> [PROBLEM TO SOLVE] Which lines of the records below contain the string "text", with matching case? Pick out each one and copy it.

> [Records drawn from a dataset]
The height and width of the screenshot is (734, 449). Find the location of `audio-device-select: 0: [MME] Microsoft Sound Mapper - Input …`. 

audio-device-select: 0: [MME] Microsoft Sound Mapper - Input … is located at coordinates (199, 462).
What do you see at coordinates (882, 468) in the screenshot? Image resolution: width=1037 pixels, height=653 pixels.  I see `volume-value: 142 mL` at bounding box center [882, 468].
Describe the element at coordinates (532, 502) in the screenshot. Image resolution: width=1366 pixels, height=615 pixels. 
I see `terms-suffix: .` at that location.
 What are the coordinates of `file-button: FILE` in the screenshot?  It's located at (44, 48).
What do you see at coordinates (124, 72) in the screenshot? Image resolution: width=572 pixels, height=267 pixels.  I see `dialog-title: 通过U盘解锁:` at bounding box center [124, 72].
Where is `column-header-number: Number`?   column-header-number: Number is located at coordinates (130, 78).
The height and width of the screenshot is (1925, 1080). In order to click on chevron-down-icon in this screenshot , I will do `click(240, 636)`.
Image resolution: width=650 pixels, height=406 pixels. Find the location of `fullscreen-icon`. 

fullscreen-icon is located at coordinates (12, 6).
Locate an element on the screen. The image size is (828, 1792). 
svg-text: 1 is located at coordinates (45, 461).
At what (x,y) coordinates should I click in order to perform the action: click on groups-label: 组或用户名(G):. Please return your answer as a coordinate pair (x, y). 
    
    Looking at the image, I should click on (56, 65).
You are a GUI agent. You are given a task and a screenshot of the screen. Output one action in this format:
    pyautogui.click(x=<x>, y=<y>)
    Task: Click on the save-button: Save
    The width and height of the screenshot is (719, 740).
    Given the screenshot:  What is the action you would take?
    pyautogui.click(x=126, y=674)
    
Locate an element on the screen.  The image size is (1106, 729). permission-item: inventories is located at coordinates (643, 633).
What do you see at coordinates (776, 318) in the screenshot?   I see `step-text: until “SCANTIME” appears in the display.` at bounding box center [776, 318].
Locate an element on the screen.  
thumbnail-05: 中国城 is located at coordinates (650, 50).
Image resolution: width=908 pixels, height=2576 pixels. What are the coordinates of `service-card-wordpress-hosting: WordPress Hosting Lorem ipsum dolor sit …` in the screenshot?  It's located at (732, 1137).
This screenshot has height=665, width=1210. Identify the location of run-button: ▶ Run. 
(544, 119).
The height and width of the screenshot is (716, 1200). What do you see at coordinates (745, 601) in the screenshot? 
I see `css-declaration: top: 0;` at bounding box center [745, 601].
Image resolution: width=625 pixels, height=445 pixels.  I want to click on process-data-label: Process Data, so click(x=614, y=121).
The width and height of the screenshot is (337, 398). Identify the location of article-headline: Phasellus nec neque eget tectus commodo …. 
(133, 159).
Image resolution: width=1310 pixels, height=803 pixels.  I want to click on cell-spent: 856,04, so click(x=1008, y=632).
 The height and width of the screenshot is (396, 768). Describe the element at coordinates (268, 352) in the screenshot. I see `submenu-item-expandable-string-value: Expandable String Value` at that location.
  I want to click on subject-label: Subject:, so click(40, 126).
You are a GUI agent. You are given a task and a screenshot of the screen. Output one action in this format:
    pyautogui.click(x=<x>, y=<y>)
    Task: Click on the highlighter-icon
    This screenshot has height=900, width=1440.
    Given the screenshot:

> [WORKED SOLUTION]
svg-text: 1 is located at coordinates (45, 461).
What do you see at coordinates (776, 318) in the screenshot?   I see `step-text: until “SCANTIME” appears in the display.` at bounding box center [776, 318].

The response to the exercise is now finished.